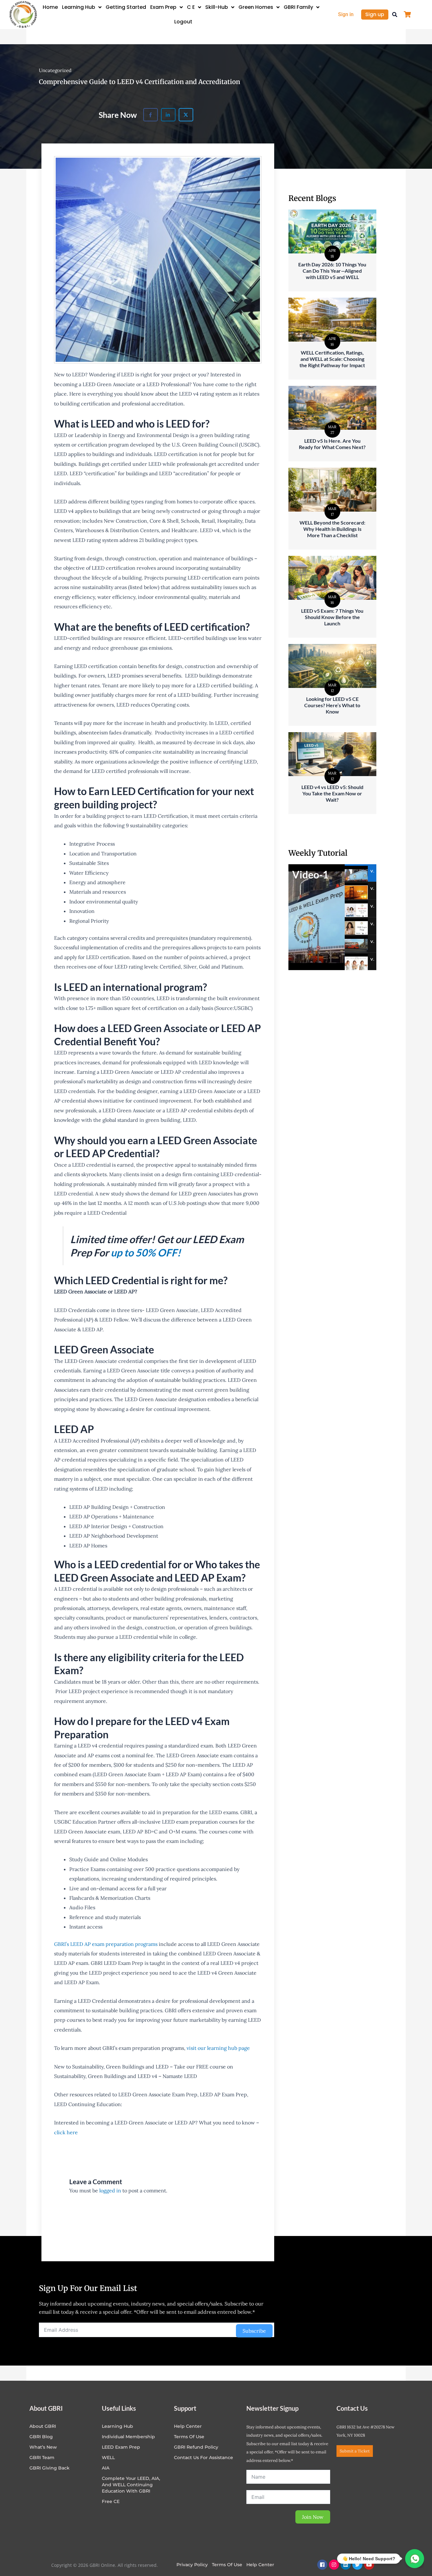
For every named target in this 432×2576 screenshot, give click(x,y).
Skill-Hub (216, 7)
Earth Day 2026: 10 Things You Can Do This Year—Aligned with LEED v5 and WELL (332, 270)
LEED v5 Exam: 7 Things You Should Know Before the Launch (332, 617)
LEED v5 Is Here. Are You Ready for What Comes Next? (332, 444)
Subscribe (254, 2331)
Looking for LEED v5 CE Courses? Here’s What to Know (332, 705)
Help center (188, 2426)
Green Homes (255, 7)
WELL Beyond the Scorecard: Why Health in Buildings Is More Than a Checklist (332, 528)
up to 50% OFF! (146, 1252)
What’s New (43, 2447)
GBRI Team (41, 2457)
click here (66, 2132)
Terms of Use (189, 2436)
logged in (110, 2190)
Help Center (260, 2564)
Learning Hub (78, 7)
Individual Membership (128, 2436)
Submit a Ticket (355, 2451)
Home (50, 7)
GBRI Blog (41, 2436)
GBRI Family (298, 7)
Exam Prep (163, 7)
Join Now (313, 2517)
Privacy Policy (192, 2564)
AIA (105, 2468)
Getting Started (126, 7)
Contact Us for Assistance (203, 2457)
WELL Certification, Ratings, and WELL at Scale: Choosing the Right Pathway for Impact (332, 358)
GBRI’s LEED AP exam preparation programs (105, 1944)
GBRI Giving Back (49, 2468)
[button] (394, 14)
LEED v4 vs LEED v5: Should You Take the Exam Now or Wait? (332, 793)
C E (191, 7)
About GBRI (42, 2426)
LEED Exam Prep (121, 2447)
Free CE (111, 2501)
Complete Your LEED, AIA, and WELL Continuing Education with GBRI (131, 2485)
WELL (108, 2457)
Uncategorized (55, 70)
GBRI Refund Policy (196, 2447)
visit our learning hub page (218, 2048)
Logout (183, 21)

_WORK TASK_. Repeat the records above exactly, from the first line through the line that contains "Terms of Use (189, 2436)", and leave out the pictures.

_EXPECTED OUTPUT_.
For every named target in this 432×2576 screenshot, give click(x,y).
Skill-Hub (216, 7)
Earth Day 2026: 10 Things You Can Do This Year—Aligned with LEED v5 and WELL (332, 270)
LEED v5 Exam: 7 Things You Should Know Before the Launch (332, 617)
LEED v5 Is Here. Are You Ready for What Comes Next? (332, 444)
Subscribe (254, 2331)
Looking for LEED v5 CE Courses? Here’s What to Know (332, 705)
Help center (188, 2426)
Green Homes (255, 7)
WELL Beyond the Scorecard: Why Health in Buildings Is More Than a Checklist (332, 528)
up to 50% OFF! (146, 1252)
What’s New (43, 2447)
GBRI Team (41, 2457)
click here (66, 2132)
Terms of Use (189, 2436)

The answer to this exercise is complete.